Justin Vernon's large ensemble fails to capture the albums' spare beauty

To a long since sold-out crowd of ardent devotees, Justin Vernon takes the stage – after the audience impatiently chats through support act Kathleen Edwards’ countrified indie folk. (Vernon helped out with production and instrumental duties on Edwards upcoming Voyageur album.)

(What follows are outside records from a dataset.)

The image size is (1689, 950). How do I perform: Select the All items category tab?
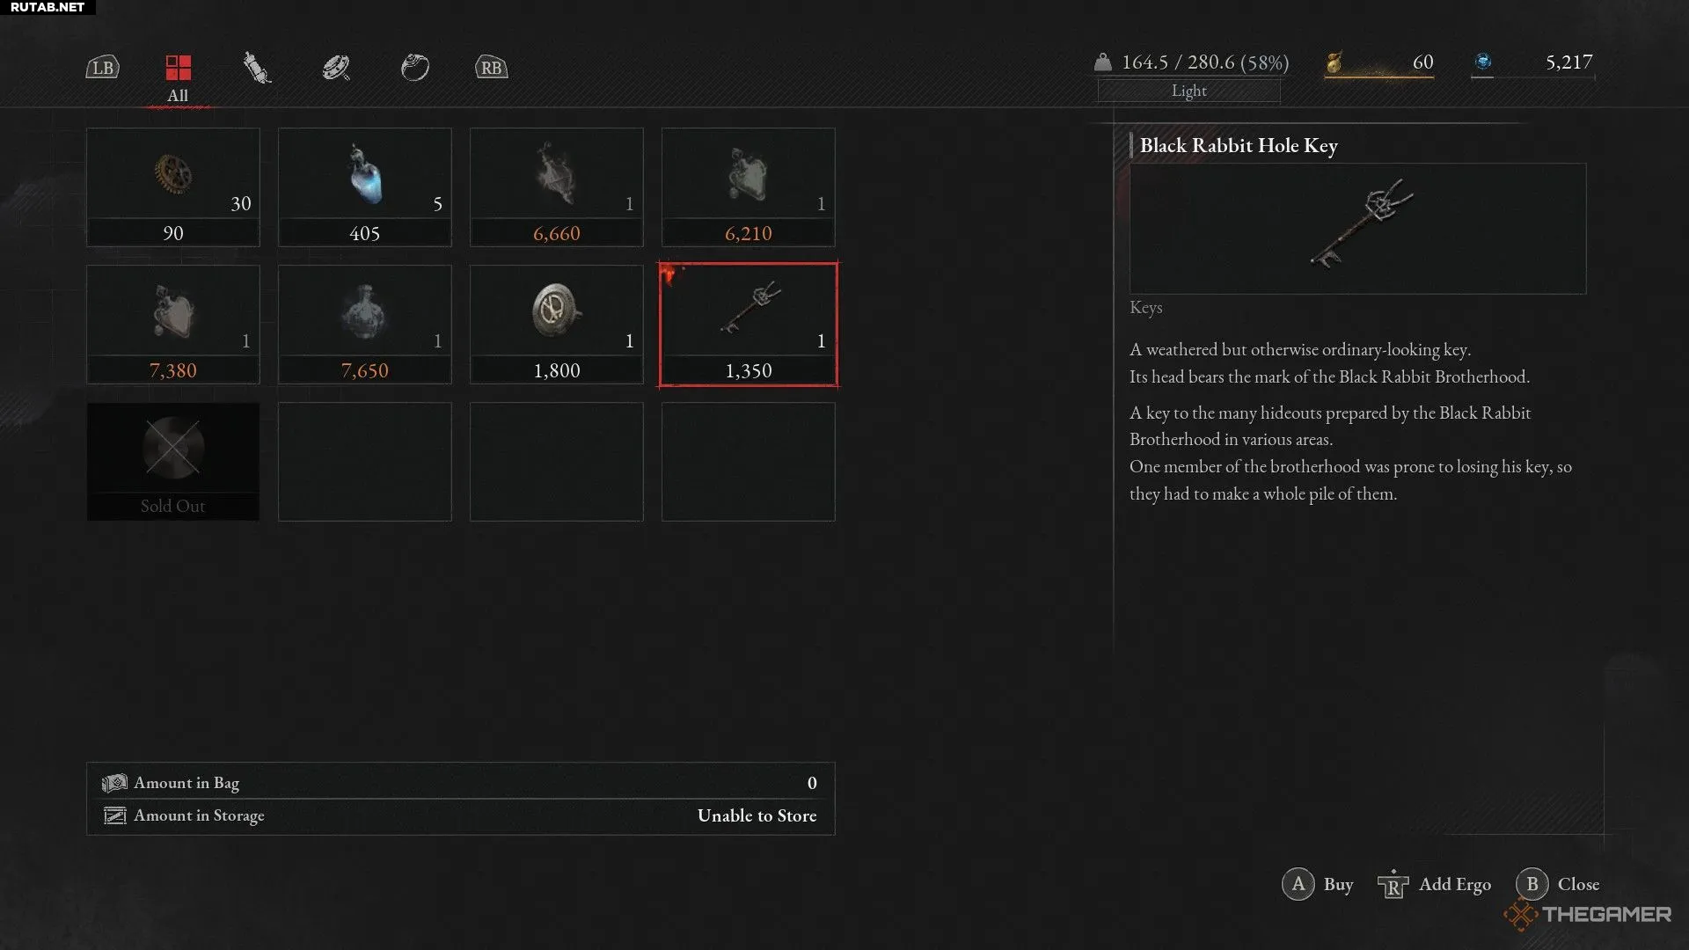[x=178, y=77]
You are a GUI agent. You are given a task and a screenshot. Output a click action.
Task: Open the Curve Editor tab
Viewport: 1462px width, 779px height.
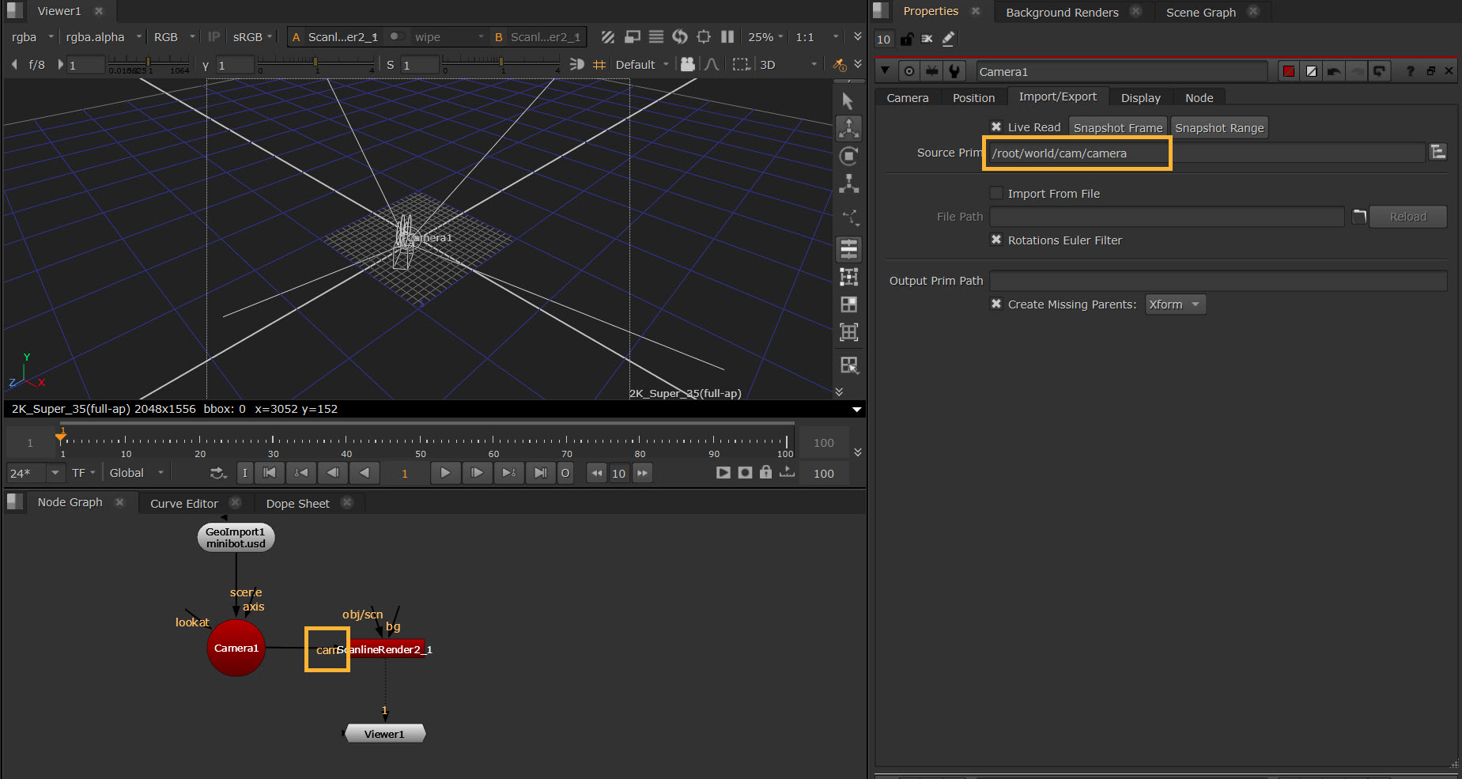pos(183,503)
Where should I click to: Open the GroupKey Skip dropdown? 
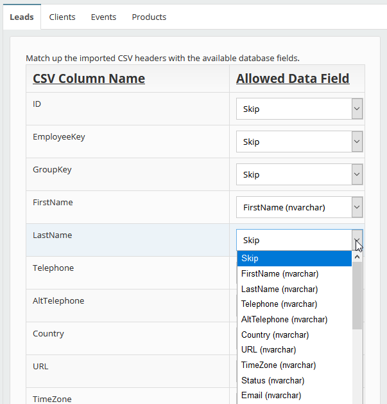299,174
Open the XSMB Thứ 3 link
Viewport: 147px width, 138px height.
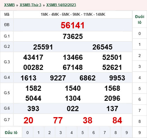pyautogui.click(x=30, y=5)
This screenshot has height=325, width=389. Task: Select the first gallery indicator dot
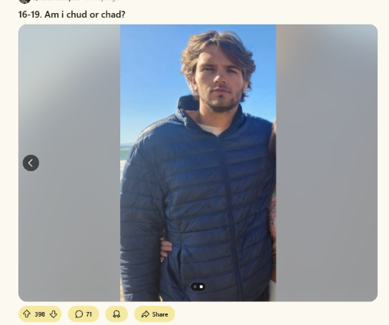195,287
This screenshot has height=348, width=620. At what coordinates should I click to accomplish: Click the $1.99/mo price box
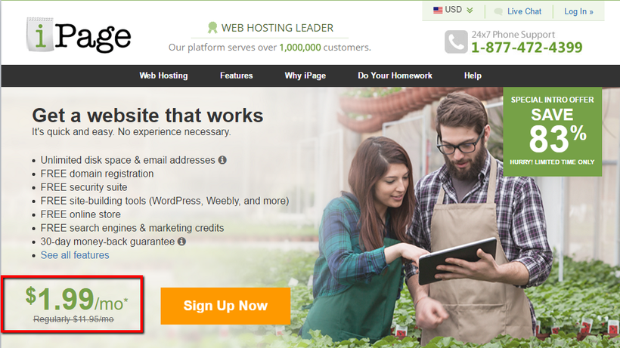[72, 304]
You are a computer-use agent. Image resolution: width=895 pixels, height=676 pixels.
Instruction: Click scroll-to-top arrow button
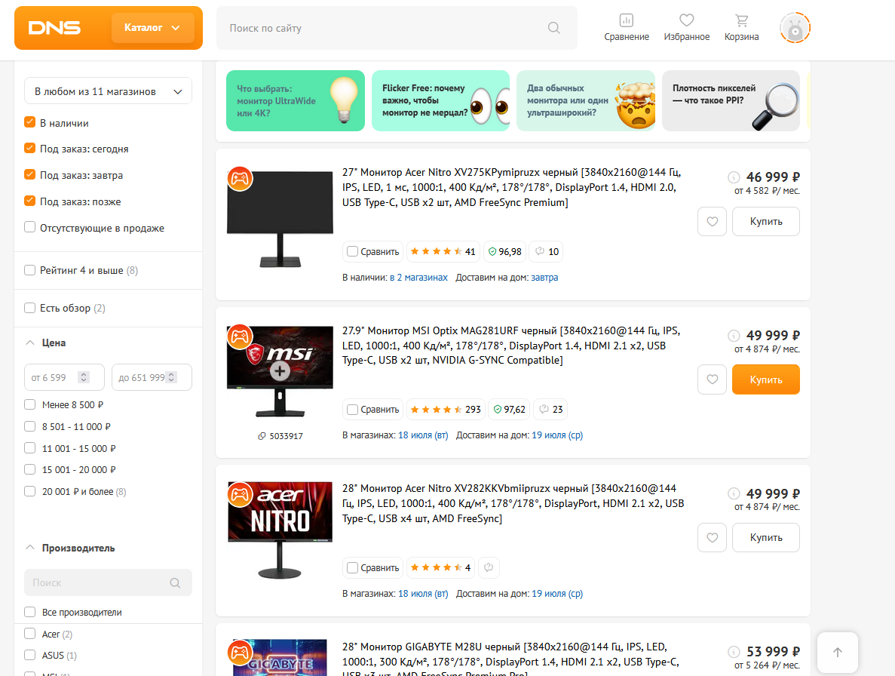tap(837, 653)
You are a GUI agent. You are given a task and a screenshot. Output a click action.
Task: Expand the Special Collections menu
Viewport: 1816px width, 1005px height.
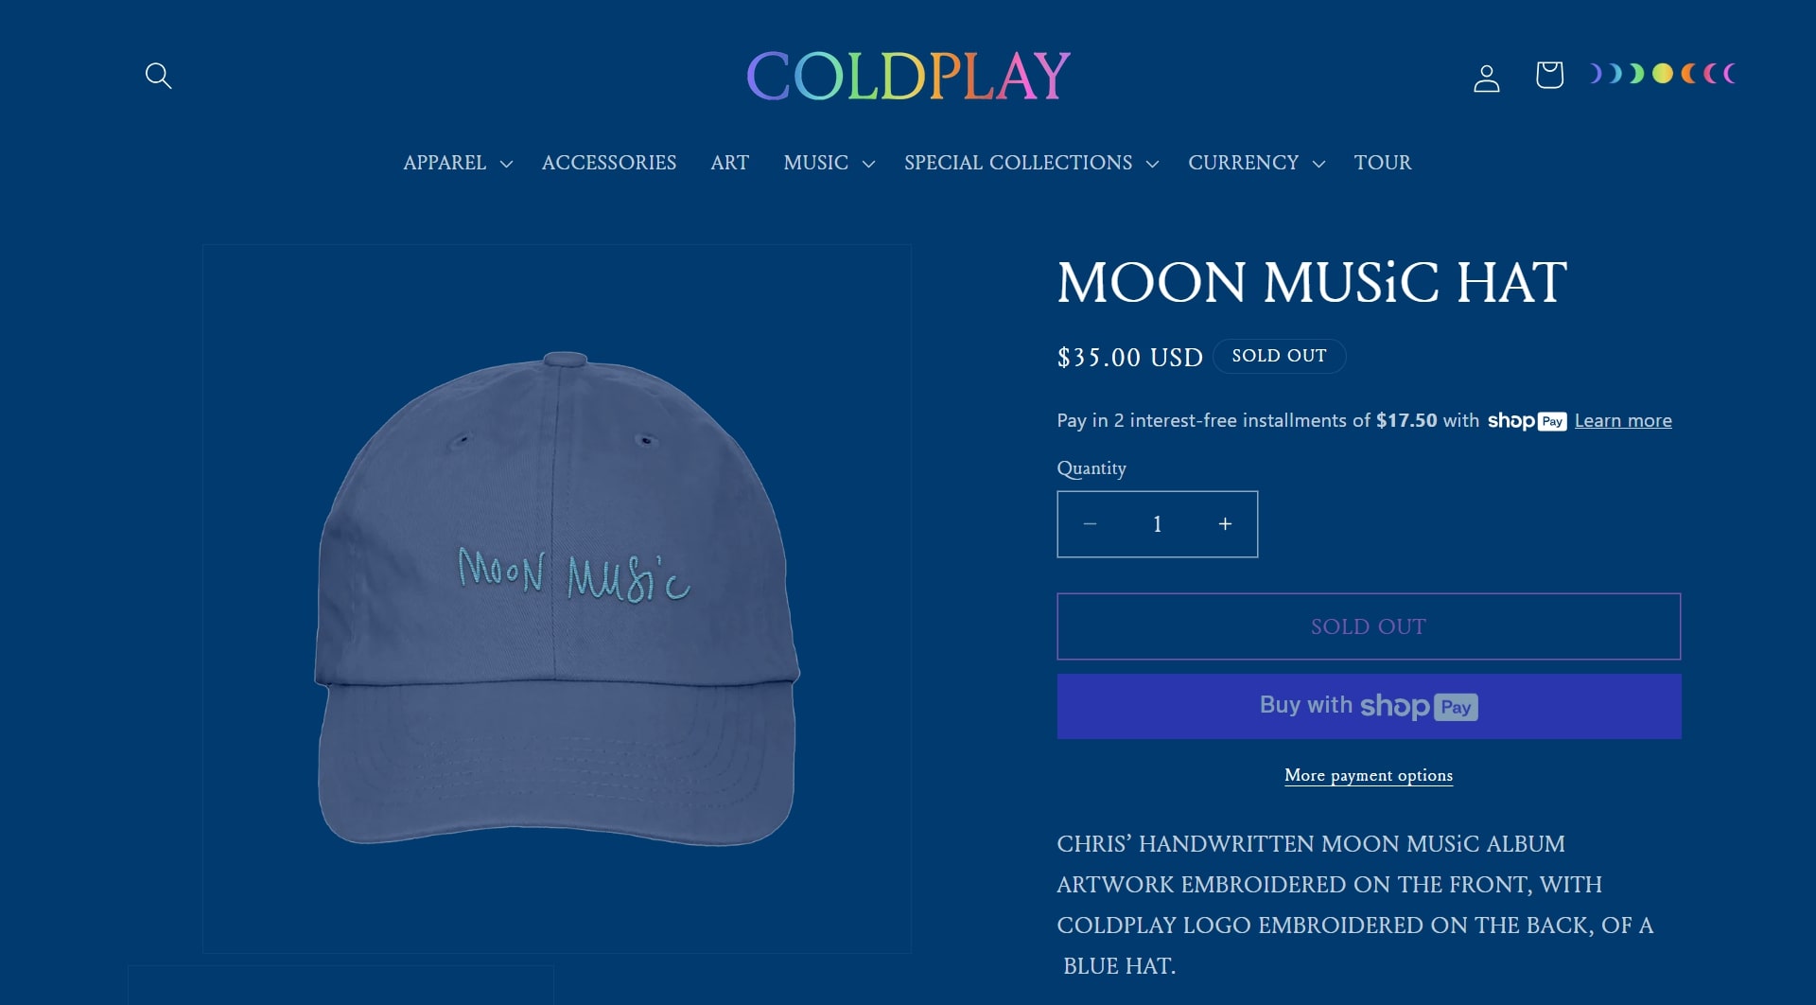coord(1031,163)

Vernon’s come a long way from that cabin in the woods in Wisconsin where he retreated to mend a broken heart and pour himself into his first album, 2008’s For Emma, Forever Ago. With a beguiling blend of falsetto harmonies and acoustic accompaniment, he managed to both capture the specificity of his situation and touch a chord with universal experience. It ended up in plenty ‘Best Album of the Year’ lists on blogs and in magazines around the world that year, (at the time, The List described it as, ‘a gloriously minimal and spectral solo debut’) and simultaneously fuelled a trend for young men growing beards and wearing soft check shirts. Significantly, three years after For Emma…’s release, the Usher Hall audience is dotted with lumberjack-aping Vernon look-a-likes.

Now smartly attired in a white shirt and black tie, and with a noticeably cheerful demeanour – he stops his set at several points to beam about what a great time he is having ‘up here’ – Vernon heads up a band of two drummers and multiple mariachi-style horns for a near track-by-track run through of the more energetic and fuller-sounding second album, this year’s Bon Iver. The busy stage-full of quality musicians lend a muscularity to the larger scale of these recent tracks that takes the songs even further away from the spare beauty of his debut. Bolstering his vocals with instrumentals, Vernon clearly enjoys the camaraderie of the Arcade Fire-style set-up but it’s a case of less is more.

When, in a few quieter returns to his first album (particularly ‘re:stacks’), he trusts his voice and guitar to be enough, the audience is granted access to what a good deal of them came for: the affecting, ethereal, melancholy beauty of the magic Vernon first captured in that cabin.